▶ **Instruction**: Show every line in the entries below that contains the word "Katalog".
>> START Records for the exercise
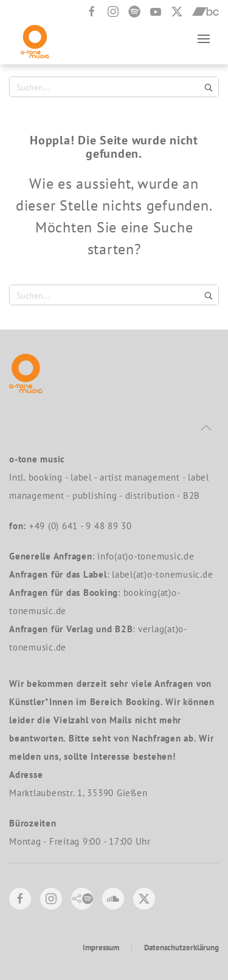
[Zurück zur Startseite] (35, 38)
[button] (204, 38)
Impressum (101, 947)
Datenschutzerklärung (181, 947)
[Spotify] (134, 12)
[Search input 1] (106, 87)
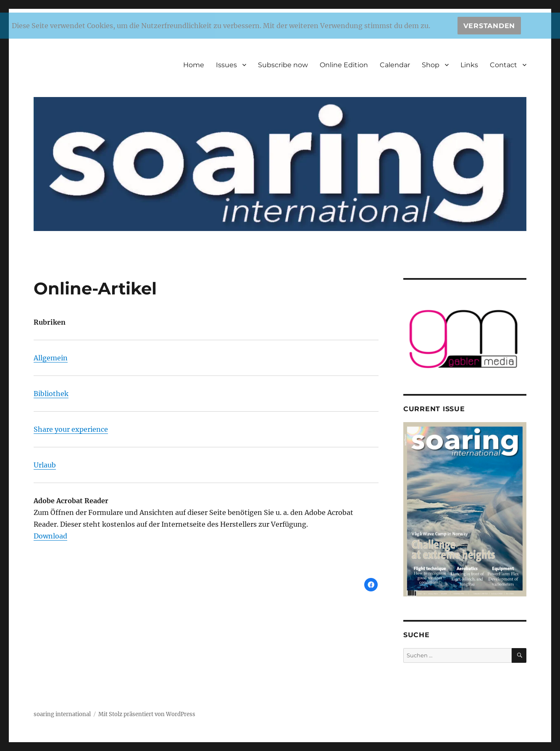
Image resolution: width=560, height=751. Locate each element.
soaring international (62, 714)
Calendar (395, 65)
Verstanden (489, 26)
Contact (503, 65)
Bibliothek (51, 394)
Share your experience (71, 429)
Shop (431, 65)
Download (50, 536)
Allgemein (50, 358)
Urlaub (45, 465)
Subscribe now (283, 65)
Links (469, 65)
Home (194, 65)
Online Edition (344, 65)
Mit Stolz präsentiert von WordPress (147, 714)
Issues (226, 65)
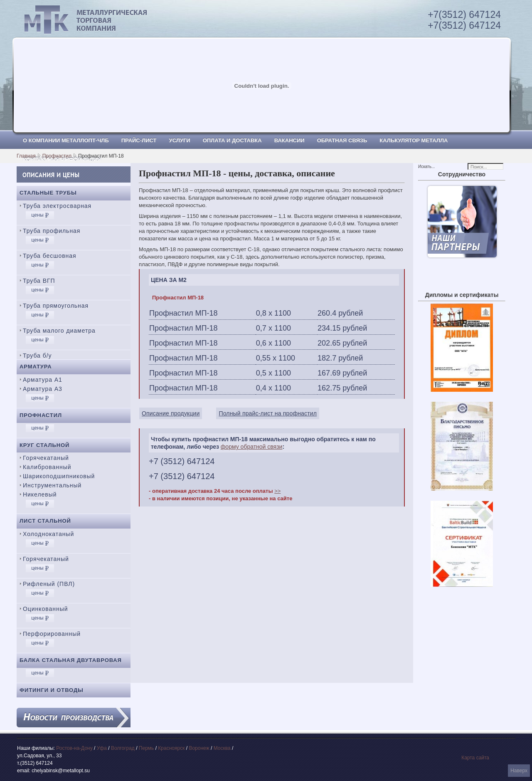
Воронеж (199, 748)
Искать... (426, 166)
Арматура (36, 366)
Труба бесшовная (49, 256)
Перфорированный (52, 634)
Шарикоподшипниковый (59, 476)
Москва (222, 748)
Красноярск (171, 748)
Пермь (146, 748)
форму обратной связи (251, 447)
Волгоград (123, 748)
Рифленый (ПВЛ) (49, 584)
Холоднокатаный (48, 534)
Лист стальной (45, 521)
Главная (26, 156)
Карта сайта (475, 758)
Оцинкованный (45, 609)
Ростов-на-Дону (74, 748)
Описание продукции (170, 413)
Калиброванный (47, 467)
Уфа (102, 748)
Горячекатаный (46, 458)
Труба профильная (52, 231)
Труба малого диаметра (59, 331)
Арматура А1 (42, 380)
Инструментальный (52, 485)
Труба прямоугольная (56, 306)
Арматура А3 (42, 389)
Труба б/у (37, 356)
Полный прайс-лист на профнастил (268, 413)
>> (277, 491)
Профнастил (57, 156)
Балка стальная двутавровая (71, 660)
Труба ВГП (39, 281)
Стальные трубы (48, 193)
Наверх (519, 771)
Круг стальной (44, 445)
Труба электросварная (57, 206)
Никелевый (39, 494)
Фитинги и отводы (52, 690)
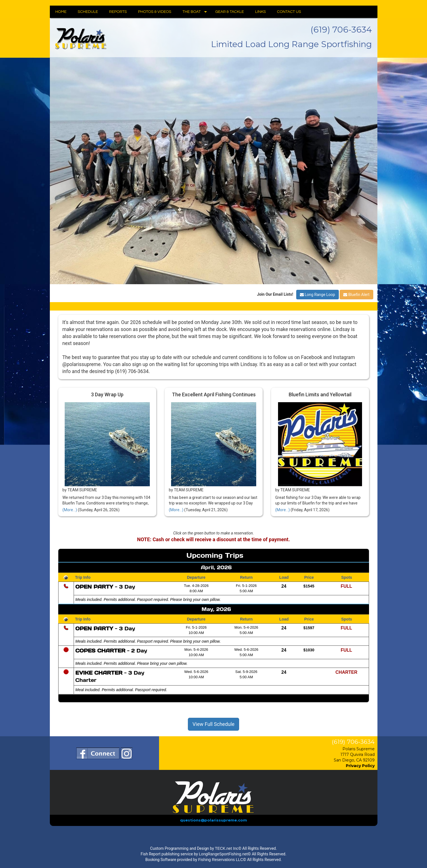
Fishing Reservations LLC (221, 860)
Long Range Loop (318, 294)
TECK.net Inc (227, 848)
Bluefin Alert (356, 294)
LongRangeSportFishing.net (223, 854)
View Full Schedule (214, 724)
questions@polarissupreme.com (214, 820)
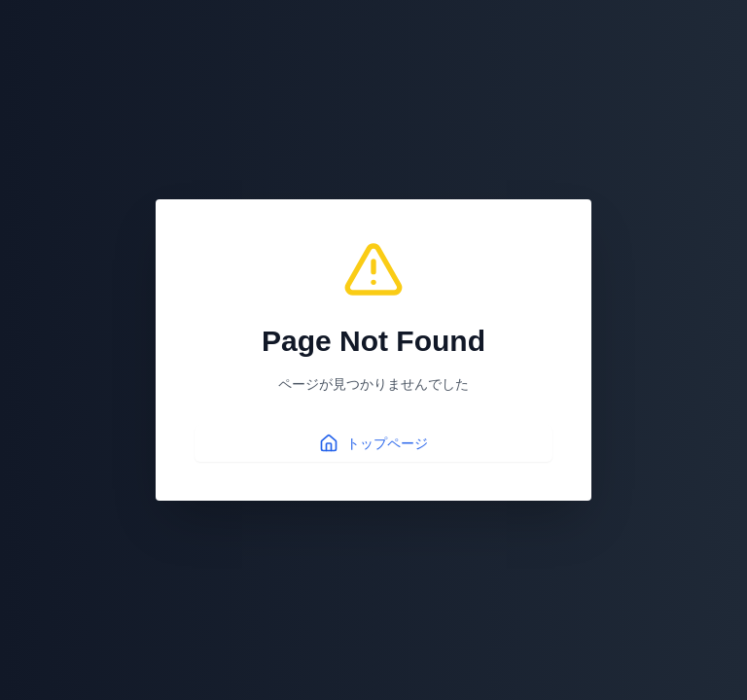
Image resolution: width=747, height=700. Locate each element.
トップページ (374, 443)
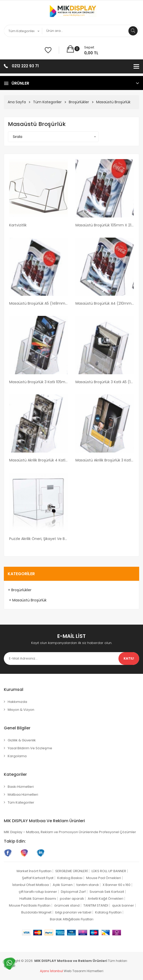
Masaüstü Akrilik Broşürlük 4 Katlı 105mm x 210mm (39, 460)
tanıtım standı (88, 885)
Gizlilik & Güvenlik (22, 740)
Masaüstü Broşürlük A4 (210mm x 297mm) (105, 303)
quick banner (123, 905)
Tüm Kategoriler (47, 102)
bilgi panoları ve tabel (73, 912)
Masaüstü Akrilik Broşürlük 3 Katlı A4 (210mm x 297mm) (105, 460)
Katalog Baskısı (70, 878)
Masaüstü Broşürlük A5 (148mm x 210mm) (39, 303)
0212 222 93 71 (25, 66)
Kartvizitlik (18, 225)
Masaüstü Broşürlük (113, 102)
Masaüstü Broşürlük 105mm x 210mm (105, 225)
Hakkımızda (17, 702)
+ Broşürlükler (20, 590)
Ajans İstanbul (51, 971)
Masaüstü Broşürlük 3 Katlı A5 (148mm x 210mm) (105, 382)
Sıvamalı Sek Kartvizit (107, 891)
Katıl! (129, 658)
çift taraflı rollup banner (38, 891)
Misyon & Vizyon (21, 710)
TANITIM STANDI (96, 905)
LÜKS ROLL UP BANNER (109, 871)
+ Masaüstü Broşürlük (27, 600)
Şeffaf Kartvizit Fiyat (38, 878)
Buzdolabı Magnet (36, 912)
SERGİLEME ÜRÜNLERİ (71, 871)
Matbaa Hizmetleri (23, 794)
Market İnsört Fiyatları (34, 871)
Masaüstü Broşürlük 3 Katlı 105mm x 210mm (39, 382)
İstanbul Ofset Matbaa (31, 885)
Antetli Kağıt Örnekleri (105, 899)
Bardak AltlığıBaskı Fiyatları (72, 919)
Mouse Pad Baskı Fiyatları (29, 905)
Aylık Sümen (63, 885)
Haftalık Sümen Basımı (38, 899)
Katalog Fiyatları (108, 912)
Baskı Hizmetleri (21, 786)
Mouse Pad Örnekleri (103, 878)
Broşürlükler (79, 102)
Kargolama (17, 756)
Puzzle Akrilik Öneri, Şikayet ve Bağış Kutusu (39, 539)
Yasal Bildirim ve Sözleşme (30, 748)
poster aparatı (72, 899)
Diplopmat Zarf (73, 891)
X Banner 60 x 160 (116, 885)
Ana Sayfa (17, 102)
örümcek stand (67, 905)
>> END Records for the exercise
▶ **Exercise solution**:
Katalog Baskısı (70, 878)
Katalog Fiyatları (108, 912)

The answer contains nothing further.